GrammaTech this week updated its CodeSentry software composition analysis (SCA) tool to make it simpler to identify specific types of vulnerabilities within application binaries.
In addition, the company is also now making CodeSentry 4.2 available in three editions, starting with a software bill of materials (SBOM) edition that is available for free for a limited time. That edition generates an SBOM that identifies open source risks and any associated licensing issues.
The other two options are a Security Edition that identifies component n-day vulnerabilities, provides security scoring for application risk assessment, assesses exploitability across components and supports additional deployment and application programming interface (API) options and an Advanced Security Edition that also detects zero-day vulnerabilities, support for advanced scanning to detect advanced n-day weaknesses and packaging security assessments.
Walter Capitani, director of product management for GrammaTech, said CodeSentry is designed primarily for security teams that are trying to assess security after an application has been deployed.
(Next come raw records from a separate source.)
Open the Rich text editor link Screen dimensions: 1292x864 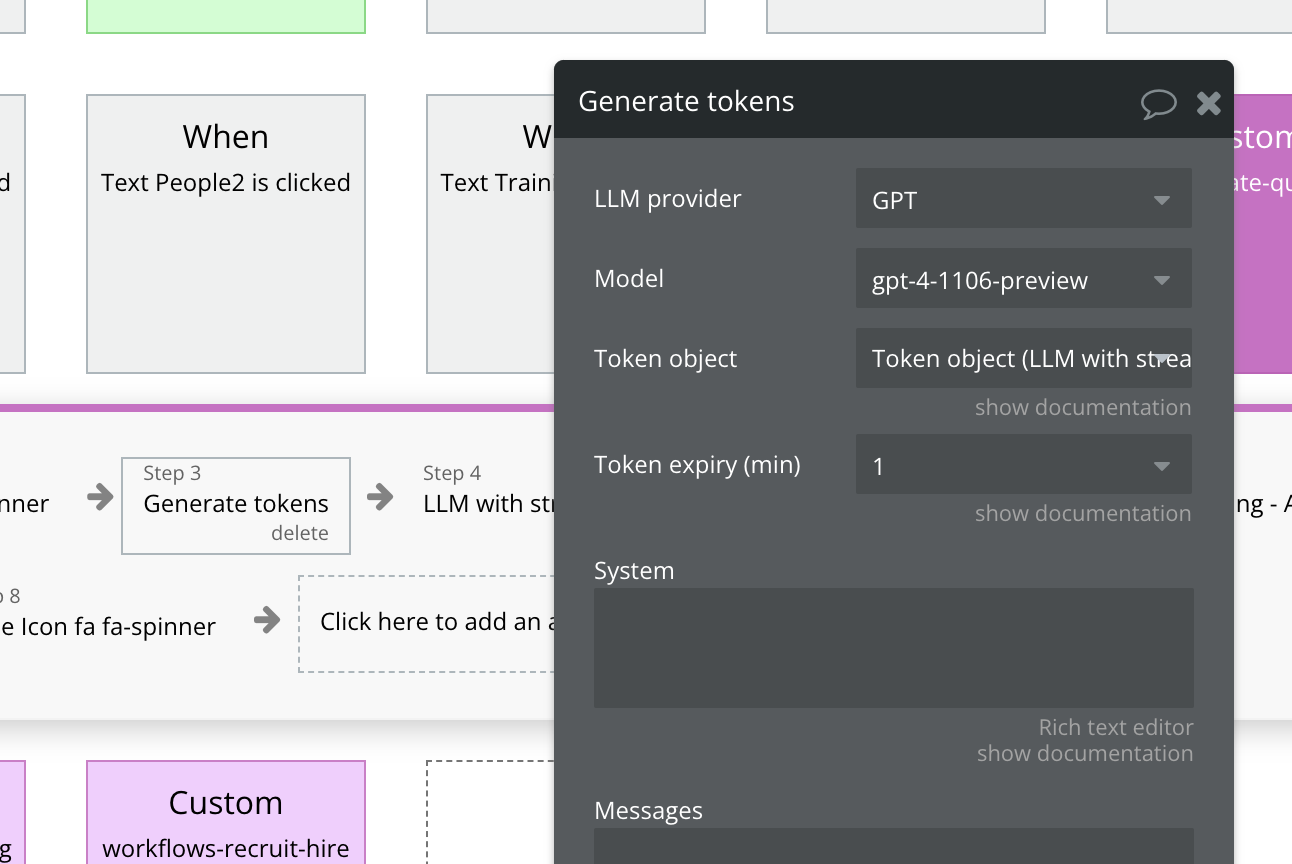pyautogui.click(x=1115, y=728)
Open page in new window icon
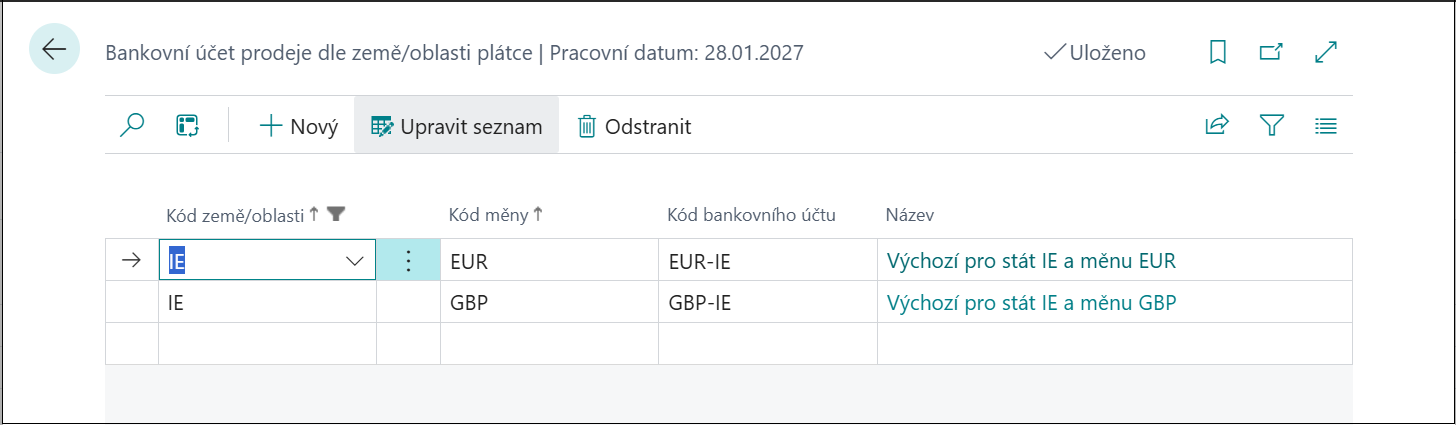The height and width of the screenshot is (425, 1456). pos(1271,53)
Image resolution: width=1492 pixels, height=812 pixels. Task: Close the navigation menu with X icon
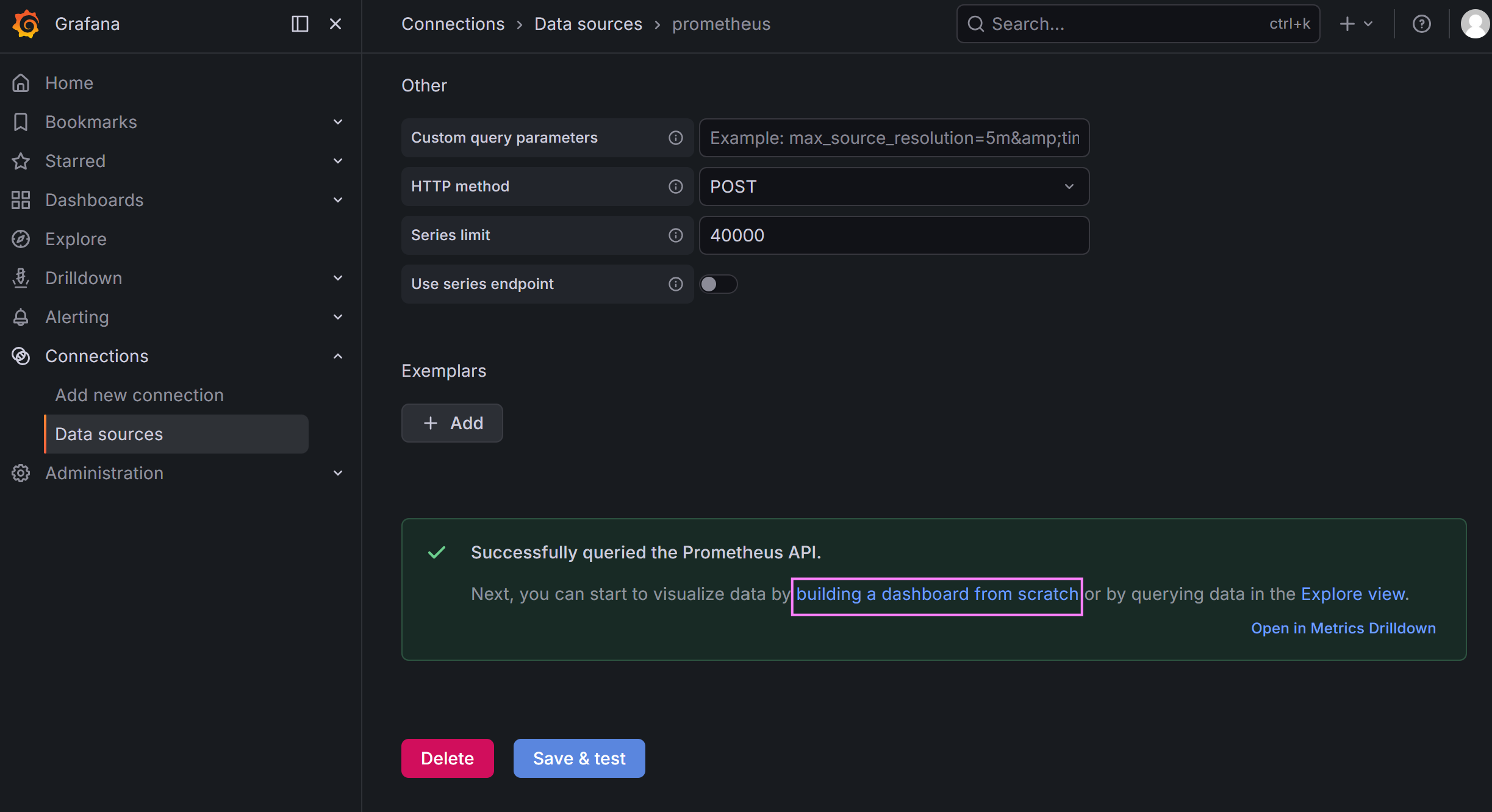pos(335,24)
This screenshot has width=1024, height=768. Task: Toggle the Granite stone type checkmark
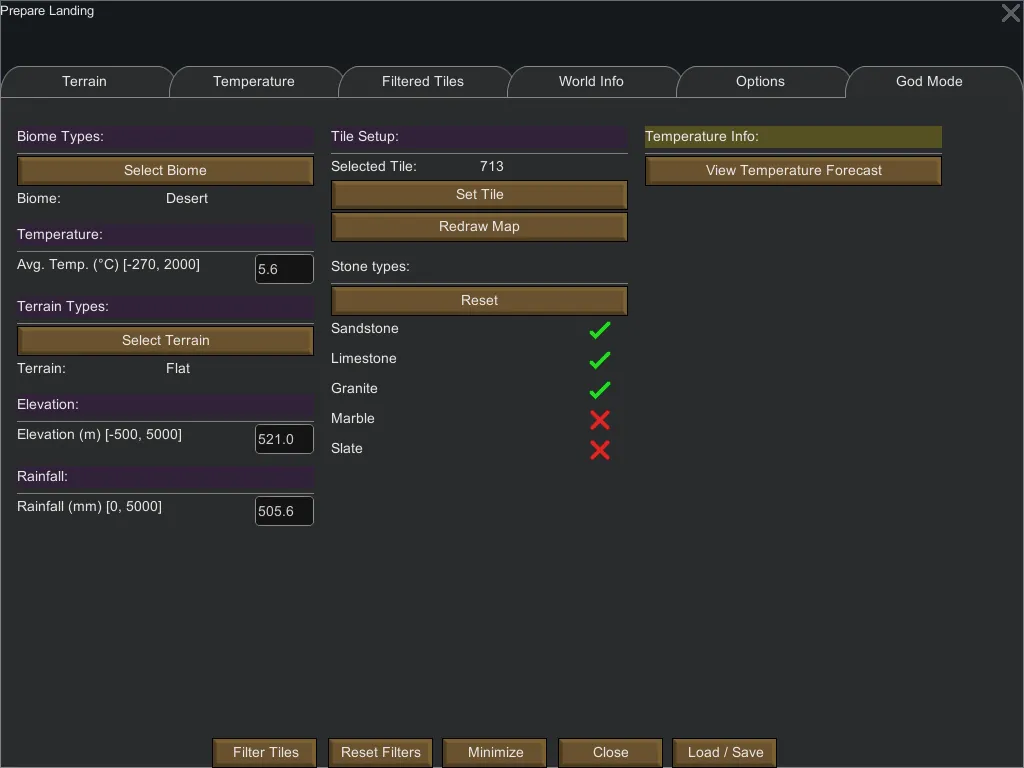(600, 390)
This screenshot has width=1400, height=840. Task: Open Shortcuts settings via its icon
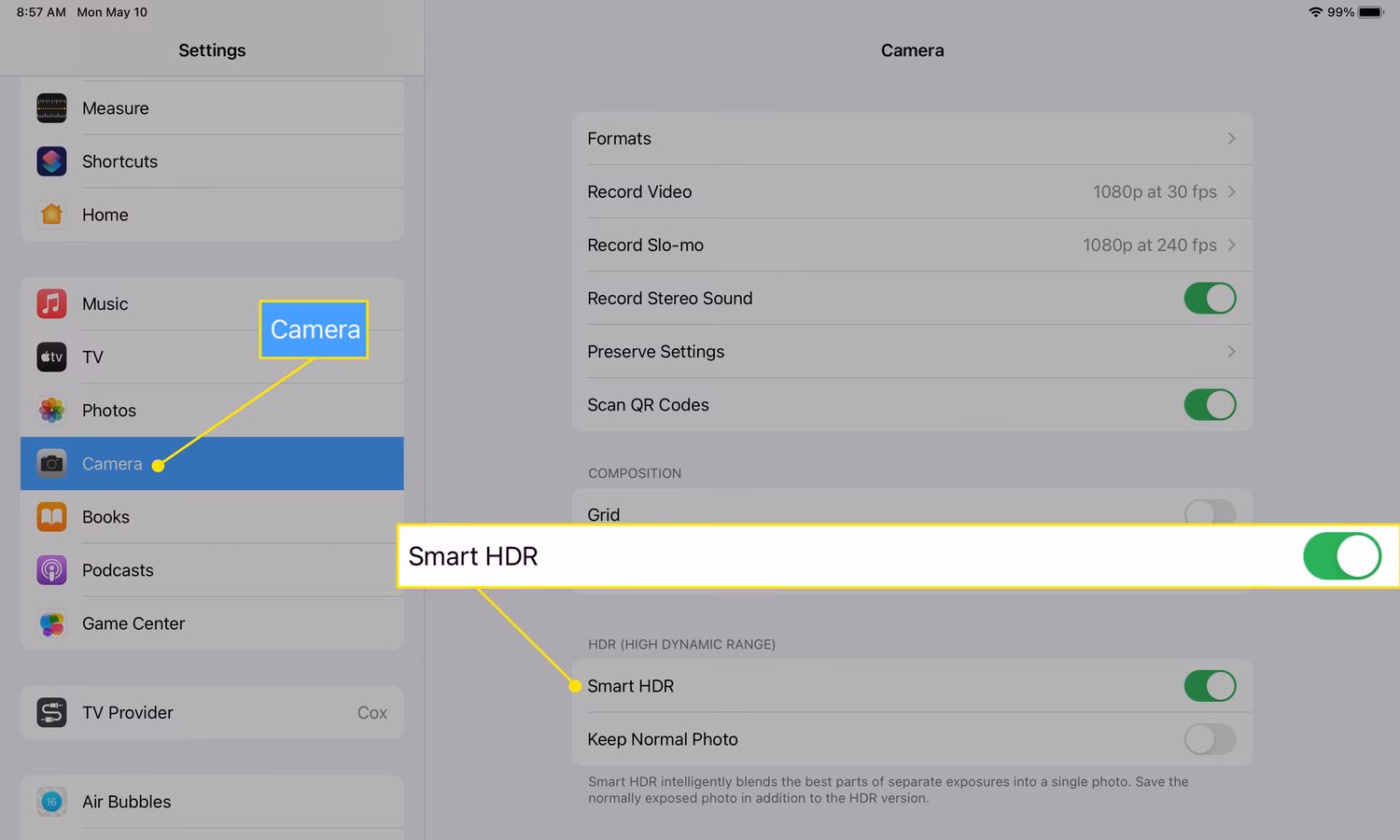click(x=51, y=161)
The SBOMs created support multiple formats and include a common platform enumeration (CPE) dictionary field and standard machine-readable formats for encoding names of IT products and platforms to meet federal IT security compliance requirements.
GrammaTech is also making it easier for cybersecurity teams to track down specific vulnerabilities such as Log4j/Log4Shell, he added. GrammaTech built a database that tracks more than 2,300 vulnerabilities and 3,800 software components that it updates daily. Vulnerability intelligence can be easily shared via a report that comes in a CycloneDX format.
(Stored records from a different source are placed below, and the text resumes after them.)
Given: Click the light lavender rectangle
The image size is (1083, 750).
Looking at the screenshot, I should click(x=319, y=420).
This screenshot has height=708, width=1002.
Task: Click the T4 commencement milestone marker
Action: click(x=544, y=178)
Finally, GrammaTech has added a visualization dashboard to provide a comprehensive overview of artifact scanning and results.
In contrast to other source code-focused tools that most cybersecurity teams are not going to be able to access, the GrammaTech tools focus on the application binaries that are deployed in production environments. The goal is to make it simpler for cybersecurity teams to address application security issues without waiting for development teams to identify every instance of a discovered vulnerability. Cybersecurity teams can then work with developers to prioritize which vulnerabilities to remediate based on the actual level of threat they represent.
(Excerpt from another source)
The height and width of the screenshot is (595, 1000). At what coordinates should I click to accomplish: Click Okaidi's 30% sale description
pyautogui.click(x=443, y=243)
Historically, application security has been problematic because cybersecurity teams tended to assume development teams were responsible for it. Unfortunately, most developers have little to no cybersecurity expertise, so the number of vulnerabilities in applications that have already been deployed is staggering. It’s usually the responsibility of the cybersecurity teams to discover those vulnerabilities before they are exploited. The good news is that as organizations embrace DevSecOps best practices for building and deploying applications, fewer vulnerabilities are finding their way into production environments. As a result, developers are getting more adept at building and applying patches to remediate vulnerabilities.
In the meantime, hopefully, the historic divide that has existed between cybersecurity teams and application developers will continue to narrow. Developers are, in many cases, the root cause of many of the issues that keep cybersecurity teams up at night. The only way to resolve those issues, however, is for cybersecurity teams to engage developers in ways they can easily appreciate and understand.